J'entends certains hauts responsables africains comme Jean Ping, Président de la Commission de l'Union africaine et ancien Ministre des Affaires étrangères du président Gabonais Omar Bongo, dire que « La justice internationale est à géométrie variable. Elle ne s'attaque qu'aux dirigeants des pays faibles » Soit. Mais l'Afrique a trop longtemps brillé par son incapacité à résoudre ses propres problèmes. L'hypocrisie des uns et des autres périra l'Afrique. Il était inconcevable de voir certains chefs d'états africains soutenir Robert Mugabe lors du dernier Sommet de l'UA en Egypte. Ils trouveront la réponse à leur attitude dans ce vieil adage qui dit que « ceux qui applaudissent au mal sont aussi coupables que ceux qui le commettent ». Oui, mais le problème c'est que tout le monde tire le diable par la queue et qu'il règne entre chefs d'états africains (pas tous heureusement) une complicité qui n'a d'égal que les millions d'Africains tuées ou déplacées dans des conflits armés pour la conquête du pouvoir, dans des querelles ethniques alimentées par des protagonistes pour arriver à leurs fins mais qui évidemment n'ont aucun fondement.

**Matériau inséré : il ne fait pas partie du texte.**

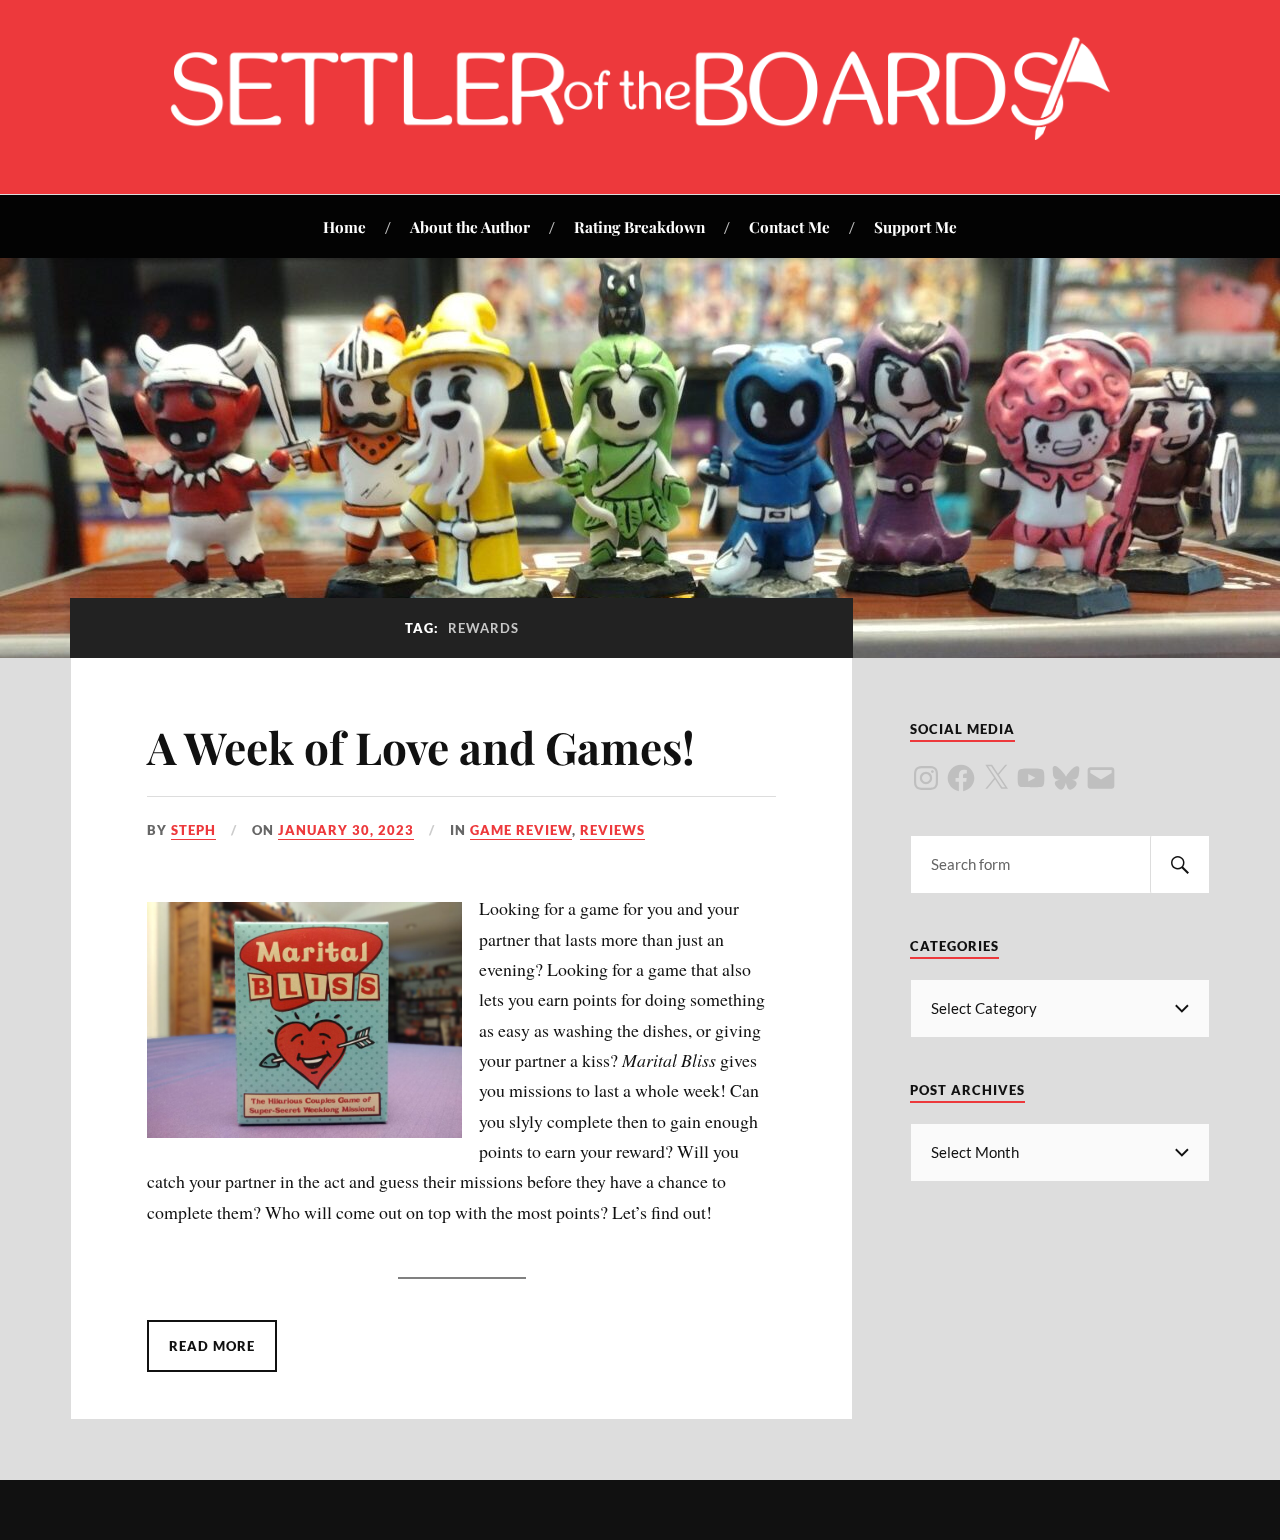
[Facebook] (961, 778)
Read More (212, 1346)
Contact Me (789, 226)
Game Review (521, 830)
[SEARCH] (1180, 864)
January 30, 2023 (346, 830)
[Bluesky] (1066, 778)
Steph (193, 830)
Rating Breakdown (639, 226)
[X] (996, 778)
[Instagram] (926, 778)
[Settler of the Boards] (640, 133)
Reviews (612, 830)
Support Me (915, 226)
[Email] (1101, 778)
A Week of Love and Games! (421, 746)
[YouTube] (1031, 778)
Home (344, 226)
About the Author (470, 226)
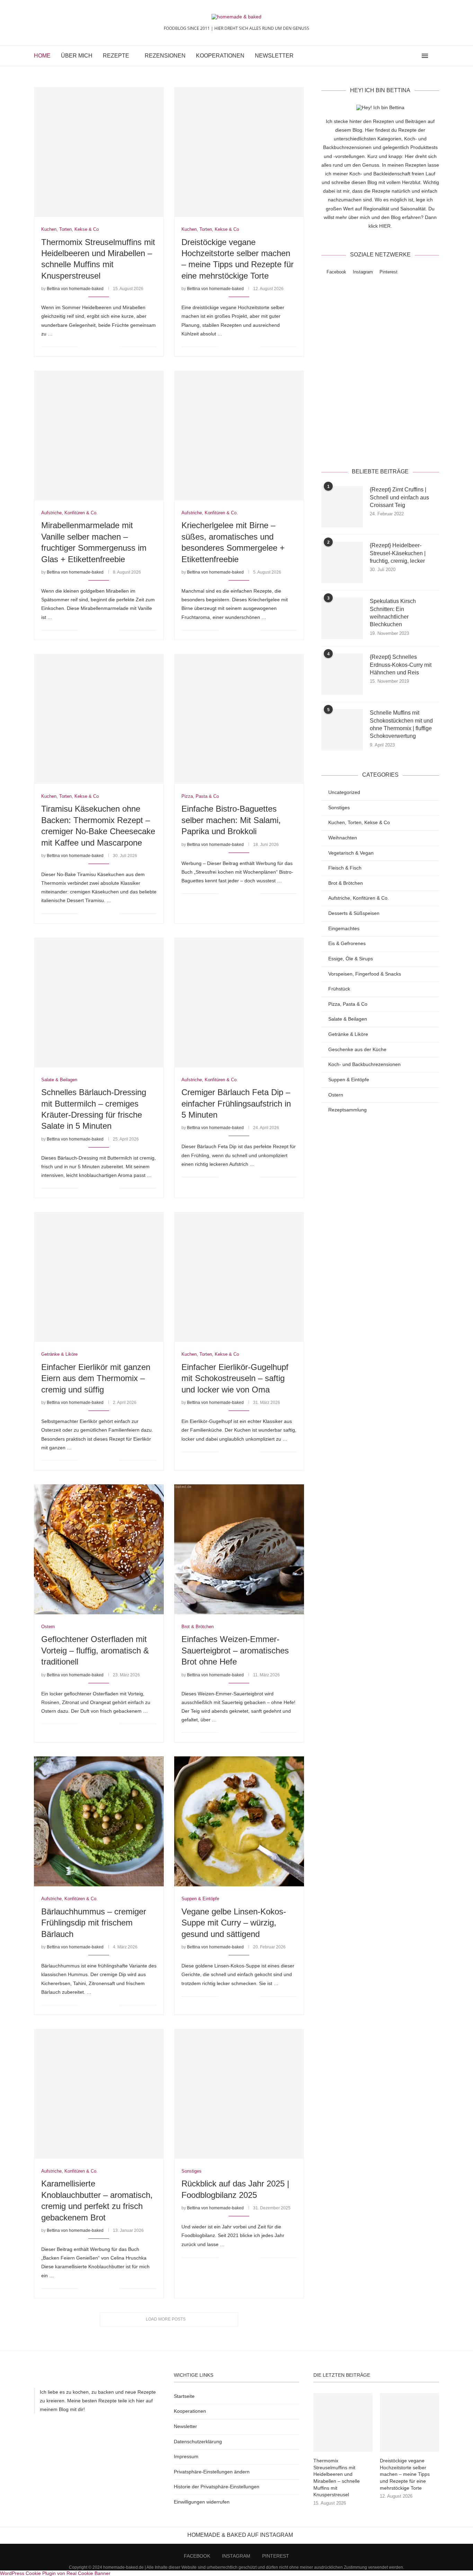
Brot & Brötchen (345, 883)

Hissène Habré, ancien président du Tchad (1982 - 1990), renversé par Idriss Déby Itno (l'actuel président) le 1er décembre 1990, coule toujours des jours tranquilles au Sénégal malgré les avancées (maigres) dans le dossier qui devra conduire à son jugement. Qu'à cela ne tienne. Si les Africains, à travers les instances judiciaires de l'UA ne veulent pas faire justice entre eux, je trouve normale que la justice internationale, dont les Etats africains sont souvent les premiers à ratifier les traités, et qui est là non pas pour se substituer à la justice de ces pays mais palier autant que faire se peut aux manquements des Etats qui adhèrent à ses lois et principes, fasse le travail à leur place. J'ai confiance aux peuples d'Afrique qui survivront malgré tout aux pires ennemis de l'Afrique (ses dirigeants) et comme le disait Frédérique Briard, journaliste pour l'hebdomadaire Marianne et auteur d'une biographie du chanteur de reggae Tiken Jah Fakoly : « Une autre Afrique existe que celle, misérabiliste, mise en exergue par les médias occidentaux. Elle est dynamique, motivée, bouillonnante d'énergie et d'ingéniosité, tournée vers l'avenirs ».